Aufgaben
a: Welche Regionen nennt der Text zur Erdverkabelung als Beispiele dafür, dass die Akzeptanz einer Erdverkabelung längs der Trasse groß ist?
b: Greifen Sie den Text zur Erdverkabelung in Brandenburg auf und führen Sie ihn im Anschluss an seinen letzten Satz weiter.

Textauszug
Die politischen Kosten, und ich halte sie für hoch, bestehen darin, dass die Bevölkerung erfährt, dass Kommunen und Kreise hier hilflos sind und die Raumordnungsgesetzgebung und –behörden ihres Bundeslandes nicht bereit oder nicht in der Lage ist, sie vor einem umwelt- und sozialunverträglichen Netzausbau zu schützen. Das trägt zum hohen und weiter zunehmenden Politik- und Demokratieverdruss und ganz bestimmt nicht zur Akzeptanz weiterer energieerzeugender Anlagen bei.
Die Akzeptanz einer Erdverkabelung ist, wie Beispiele aus Schleswig-Holstein, Niedersachsen und der Uckermark zeigen, längs der Trasse groß. Es liegen keine für die Landwirtschaft oder aus naturschutzfachlicher Sicht negativen Erfahrungen vor.
Selbst in der Antwort des Bundeswirtschaftsministeriums, das des Schönredens in dieser Hinsicht völlig unverdächtig ist, auf eine Kleine Anfrage heißt es, dass eine Erdverkabelung grundsätzlich geringere Auswirkungen auf Flora, Fauna, Boden, gesundheitliche Risiken, Beeinträchtigung der land- und forstwirtschaftlichen Nutzung, Wertminderung in der betroffenen Region für Wohnen, Erholung, Tourismus und Immobilien haben kann. Und dass Erdkabellösungen auf der Hochspannungsebene Stand der Technik sind und Untersuchungen gezeigt haben, dass die Erdverkabelung grundsätzlich die Akzeptanz steigern kann.
Ich komme zum Fazit:
Aus Gründen der Sozial- und Regionalverträglichkeit, oder deutlicher: aus Gründen der Brandenburgverträglichkeit ist eine Vollerdverkabelung aller hier geplanten neuen Hochspannungsleitungen erforderlich.
Ich möchte betonen: Vollerdverkabelung. Denn Teilverkabelungen sind jetzt schon in hochrangigen Schutzgebieten möglich. Aber gegenüber der überholten, raumschädigenden Freileitungstechnik muss ganz Brandenburg hochrangiges Schutzgebiet sein!

Quelldaten
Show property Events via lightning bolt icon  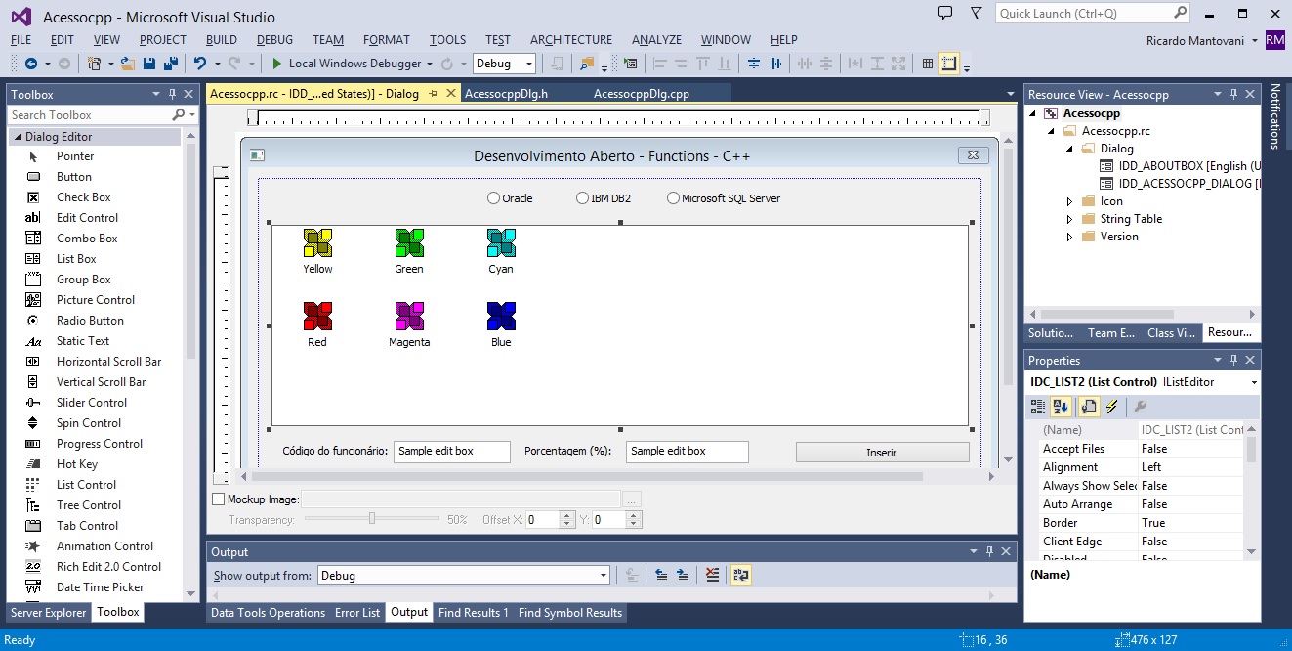pos(1111,407)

Erwartete Antworten
a: Schleswig-Holstein, Niedersachsen und die Uckermark.

b:
Das Land sollte hierfür unverzüglich alle in seiner Macht stehenden Weichen stellen. Es darf mit den Zielen der Brandenburgischen Raumordnung nicht mehr verträglich sein, Hochspannungsfreileitungen durch die Lande zu ziehen, und damit insbesondere die Regionen zu schädigen, die ohnehin durch Großanlagen der Erneuerbaren Energien belastet sind und in Zukunft noch mehr belastet werden, und die auf eine Wahrung ihrer Lebensqualität wie auch auf Zuzug dringend angewiesen sind.
Damit diese Weichenstellung umgehend konkret gemacht wird – und hier spreche ich nicht mehr auch für die anderen Regionen – schlagen wir vor, mit einer der geplanten Leitungen gleich zu beginnen und die Prignitzleitung als Erdkabel-Referenzprojekt zu bauen.
Der Landkreis Prignitz produziert bereits heute 71 % mehr EE-Strom als er selbst Strom verbraucht und liegt damit an der Spitze in Deutschland. Aus West- und Ostprignitz hat sich bereits vor zwei Jahren ein großer Runder Tisch, darunter Vertreter beider Kreisverwaltungen, mehrer Kommunen, des Bauernverbands, eine Bundestagsabgeordnete, zwei Landtagsabgeordnete (davon eine Landesministerin) sowie drei Superintendenten der evangelischen Kirche an den Bundestag gewandt, durch das EnLAG eine grundsätzliche Erdverkabelung neuer Hochspannungsleitungen zu ermöglichen. Der Kreistag Prignitz hat dies einstimmig unterstützt.
Das Land sollte einem Beispiel in Hessen folgen und sich bereit erklären, ggf. unterstützt durch das Bundesumweltministerium, die Investitionskosten für eine Vollerdverkabelung in dem Maße zu tragen, wie dabei der gesetzlich verankerte Mehrkostenfaktor von maximal 1,6 überschritten wird. Das Land ginge hier voraussichtlich nur geringe finanzielle Risiken ein.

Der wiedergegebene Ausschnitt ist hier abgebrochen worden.